While most people focussed on the substantial cuts to bicycle and pedestrian infrastructure, the new Transportation Bill also contained a provision that could potentially reduce cyclists right to the road on federal lands.
(d) BICYCLE SAFETY.—The Secretary of the appropriate Federal land management agency shall prohibit the use of bicycles on each federally owned road that has a speed limit of 30 miles per hour or greater and an adjacent paved path for use by bicycles within 100 yards of the road unless the Secretary determines that the bicycle level of service on that roadway is rated B or higher.
At first glance, that sounds like Rock Creek Parkway.
When the US Senate first started considering this provision, cycling advocates pointed out that its language tracked the mandatory sidepath rules that have been gradually eliminated from state laws since the 1970s, because they do not promote safety. John S. Allen worried suggested that "it would ban bicycles on a road even if the path is unusable."
The provision survived in the final bill. There is no evidence that Congress even considered the possiblity that banning bikes on roads with trails would make cyclists less safe, and that's a good thing. Here's why.
The Secretary of Interior (and other land management agencies) have a lot more discretion than the typical police officer or district court judge to decide what a statute like this means, especially if there is no clear legislative intent. This statute does not even ban bikes from certain roads, but rather directs the Secretary to do so. So it's up to the Secretary to decide what that law should mean.
We've heard rumors that legislative staffers were mad at cyclists holding up traffic on Rock Creek Parkway, and that they did not care whether the bill would compromise safety; they just wanted bikes off the road. But rumors about what staffers wanted do not equal statutory intent. The Secretary has the duty to determine what the statute means, and move forward on that basis.
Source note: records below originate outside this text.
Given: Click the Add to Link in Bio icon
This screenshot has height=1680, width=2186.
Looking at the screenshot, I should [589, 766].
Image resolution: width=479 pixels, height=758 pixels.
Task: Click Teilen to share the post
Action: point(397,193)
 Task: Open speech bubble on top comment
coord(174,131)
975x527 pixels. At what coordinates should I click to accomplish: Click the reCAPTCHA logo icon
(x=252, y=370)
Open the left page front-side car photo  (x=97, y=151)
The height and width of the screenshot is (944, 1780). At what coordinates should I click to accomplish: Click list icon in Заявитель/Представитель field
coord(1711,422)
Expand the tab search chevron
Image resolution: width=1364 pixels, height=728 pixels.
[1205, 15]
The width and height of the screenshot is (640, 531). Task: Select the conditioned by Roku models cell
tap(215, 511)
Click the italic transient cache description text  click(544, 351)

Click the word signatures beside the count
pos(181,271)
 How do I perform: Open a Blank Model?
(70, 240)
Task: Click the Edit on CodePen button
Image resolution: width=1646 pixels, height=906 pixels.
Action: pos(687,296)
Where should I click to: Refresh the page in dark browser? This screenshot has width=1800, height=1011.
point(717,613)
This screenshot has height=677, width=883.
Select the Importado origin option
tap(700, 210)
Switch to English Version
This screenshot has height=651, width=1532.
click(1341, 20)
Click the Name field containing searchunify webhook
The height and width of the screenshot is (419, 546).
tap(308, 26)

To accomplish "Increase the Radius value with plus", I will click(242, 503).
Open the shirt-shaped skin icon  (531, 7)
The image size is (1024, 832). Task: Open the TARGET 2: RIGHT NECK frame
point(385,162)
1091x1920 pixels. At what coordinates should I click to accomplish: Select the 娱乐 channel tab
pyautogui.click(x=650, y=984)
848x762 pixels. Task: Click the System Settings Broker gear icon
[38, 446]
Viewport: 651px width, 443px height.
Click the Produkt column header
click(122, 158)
Because the heading of the provision says "Bicycle Safety", the Secretary should conclude that the entire intent of Congress was to increase bicycle safety. The exclusion for especially safe roads (level service of B) further shows that the intent was safety. The bill says nothing about holding up traffic. So that objective has no place in the Secretary's evaluation of what Congress intended.
Therefore, the Secretary need only ban bicycling on roads where doing so enhances safety. Requiring cyclists to ride on narrow paths or paths with sharp turns or poor pavement would clearly not help safety. Nor would requiring cyclists to ride on paths with heavy pedestrian use. If pedestrian use is extremely high (e.g. Rock Creek Trail), then the path is not really a "paved path for use by bicycles" but rather a pedestrian walkway, or perhaps a hiker-biker trail. Conversely, a path designed for the exclusive use of cyclists would be a paved path for use by bicycles. The Secretary would also have the discretion to decide that if a path does not meet AASHTO standards for safety at the prevailing (85-percentile) speed of cyclists, that it is not a "paved path for use by bicycles"
Summarizing: When this "mandatory sidepath" provision was under consideration, cycling activists worried, reasonably enough, that the provision could force cyclists off many federal roads and onto poorly designed and maintained sidepaths. But now that the bill has passed, we need to stop suggesting that this was what Congress actully did, and instead push for a safety-based policy by the Department of Interior (DOI), which would hopefully be adopted by other agencies).
A district court construing a state law might not have the ability to read the word "safe" into "paved path for use by bicycles." Had the federal statute simply banned bikes rather than direct the Secretary to do so, there might be little discretion, But here we have a Congressional charge to an agency head to prohibit cycling from certain roadways, which inherently vests the Secretary with more discretion, as long as the Secretary is being reasobable. And who would argue that optimizing safety on federal lands is not reasonable?
Individual park superintendants are generally not lawyers, and they may read the statute narrowly without being aware of the context in which provisions like this apply. So let's hope that DOI or National Park Service headquarters provides guidance to the parks, to avoid unnecessarily cramped interpretations of the new law.
I have not had occasion to ride the trail along Rock Creek Parkway between Massachusetts and Virginia avenues in several years. What do you think? Would banning bikes on that part of the parkway create a safety problem on weekends?
(Jim Titus represents Prince Georges County on Maryland's Bicycle and Pedestrian Advisory Committee (MBAPC) and is on WABA's board of directors. The opinions here do not reflect the official views of either WABA or MBPAC.)